En el cuadro de una niña de Apurímac de nueve años, titulado Mi mamá es héroe (Figura 3) observamos a una mujer inmóvil dentro de un espacio doméstico. La niña ha resaltado con colores las numerosas actividades que realiza su madre. La cantidad de estas labores es desmesurada y satura el espacio pictórico, rodeando el cuerpo de la mujer. Aquí ella no tiene posibilidades de desplazamiento. En contraste, la campesina enfocada por Hermógenes Suasaca Calca (Figura 2) ya no es un héroe sacrificado que “cosina todos los días [sic]”, “cura a su hijo” o “lleva productos al mercado”. Las mujeres de la comunidad de Carata han salido de esos espacios domésticos: están transitando otros caminos, ocupan y producen otros espacios más allá de los márgenes y las ruinas en las tierras campesinas en la década del 1990.

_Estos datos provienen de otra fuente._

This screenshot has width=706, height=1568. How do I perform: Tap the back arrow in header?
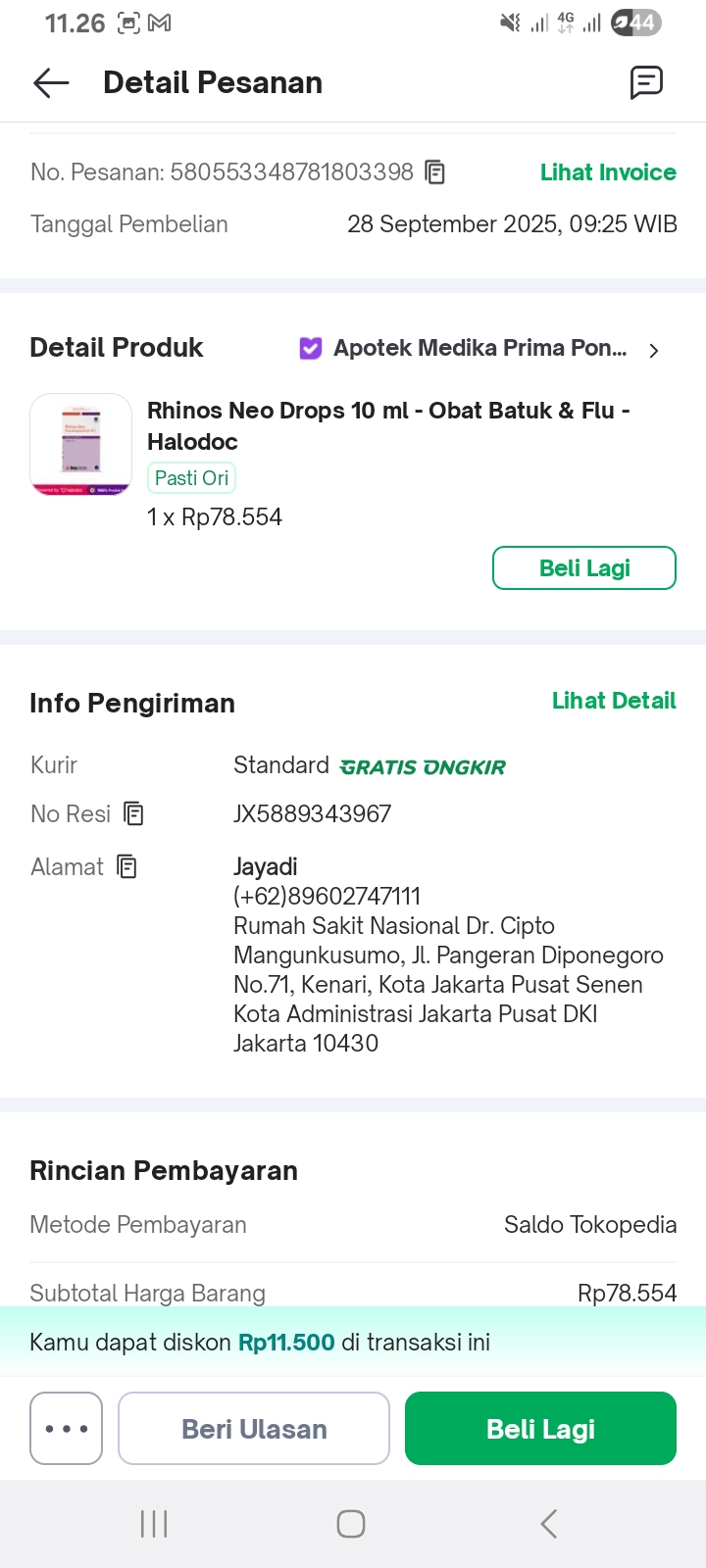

A pesar de sus posibles limitaciones y el escaso número de participación femenina, el Concurso de Dibujo y Pintura Campesina de 1996 buscó reconocer la agencia de las mujeres campesinas. Su organización y tema refleja el cúmulo de tensiones culturales y políticas de la época. A través de las violencias discursivas y físicas del Estado o la campaña de exterminio de militares y senderistas, se fue legitimando un tipo de mujer campesina vulnerable, racializada, marcada por la muerte o la subordinación. Como anota Shannon Speed: “la construcción ideológica de las mujeres indígenas como sujetos violables ha contribuido a fortalecer las políticas genocidas contra los pueblos amerindios desde tiempos coloniales hasta la era de los estados modernos” (7). A esto debe agregarse las injusticias y violencias de género dentro de las propias comunidades rurales. En este sentido, es necesario estudiar el concurso de 1996 para problematizar y desafiar esa “construcción ideológica (visual)” de las mujeres campesinas, ese imaginario que ha legitimado violencias sexuales, jerarquías de género, procesos de racialización y subordinación en los Andes.


Notas

  1. Zavala, V. 2002. (Des)encuentros con la escritura. Red para el Desarrollo de las Ciencias Sociales. p. 98

  2. Carlos Iván Degregori sugiere que en sociedades andinas la figura del escritor se ha asociado "con los literati de Weber, los que manejaban los secretos de la palabra escrita, parte de un sistema de dominación señorial estamental y patrimonialista, que los ha oprimido y humillado durante tantos siglos" (1991, p.117).

  3. De la Cadena, M. 2000. Indigenous mestizos. Duke UP. p. 192 (traducción propia).

  4. Ames, P. 1999. Las prácticas escolares y el ejercicio del poder en las escuelas rurales andinas. IEP.p. 29.

  5. McKittrick, K. 2006. Demonic Grounds. Black Women and the Cartographies of Struggle. Minessota UP. p. 49 (mi traducción).

  6. En el segundo y tercer capítulo de La escuela en la comunidad campesina (1988), Juan Ansión explica los tránsitos y tensiones entre el sentido colonial de la escuela y la valorización social de la literacidad.

  7. Speed. Sh. 20019. Incarcerated Stories. Indigenous Women Migrants and Violence in the Settler-Capitalist State. UNC Press.p. 34.